Professor Berger will report directly to group chief executive Patrick Cescaus, making her a key player in the company's executive team.
The new role will make Professor Berger the functional leader for research and development at the company, which will make her responsible for all the associated resources and laboratories.
Consultant to the board She will also front the company's Safety and Environmental Assurance Centre, as well as acting as an advisor to all members of the executive board about any matters relating to the research and development field and related scientific matters.
Professor Berger will step down from her position as a non-executive director on the executive board to take up her new position.
She also currently holds the position of professor of medicine at Pierre and Marie Curie University and at La Pitie-Salpetriere Hospital in Paris.

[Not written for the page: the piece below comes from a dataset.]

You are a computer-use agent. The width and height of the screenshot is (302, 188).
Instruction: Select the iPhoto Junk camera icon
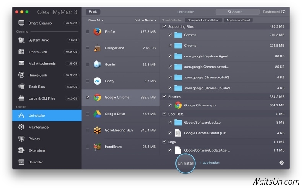pos(21,52)
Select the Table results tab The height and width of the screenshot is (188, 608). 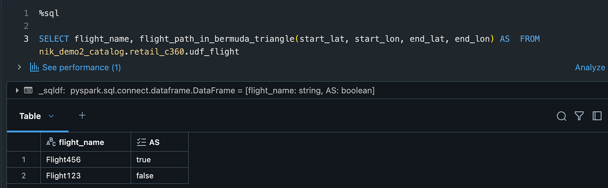pyautogui.click(x=30, y=116)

Starting in July She will leave her position at the Pierre and Marie Curie University, with a view to taking up the new position at Unilever at the beginning of July.
"During my time as a non-executive director I have been hugely impressed by Unilever's commitment to science and to R&D in particular, but felt that the contribution that I could make was limited by time," said Professor Berger.

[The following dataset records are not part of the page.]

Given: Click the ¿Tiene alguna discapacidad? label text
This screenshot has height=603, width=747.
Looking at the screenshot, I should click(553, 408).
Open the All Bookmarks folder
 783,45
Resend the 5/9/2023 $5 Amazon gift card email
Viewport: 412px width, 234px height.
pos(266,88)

Unilever has seen increasingly stiff competition of late, particularly in view of the fact that its biggest rival, Procter & Gamble, has grown so rapidly in the past couple of years thanks to strategic acquisitions such as the Gillette business.
Cost cuts did not benefit personal care For its most recent quarter, ending in March, the company said that cost cutting measures had helped to boost profits for its food division, but had failed to lift profits for its personal care business.
The Anglo-Dutch company, whose brand stable includes Dove, Lux and Ben & Jerry's, said its commodity costs increased €400m in the quarter persuading it to increase its prices 4.8 per cent to sustain profit growth.
Sales revenue stood up strongly against the price hikes increasing 0.5 per cent to €9.57bn in an unfavourable foreign exchange rate environment.
Overall the strategy positively affected the company's bottom line as net profit rose 34 per cent at current exchange rates to €1.40bn.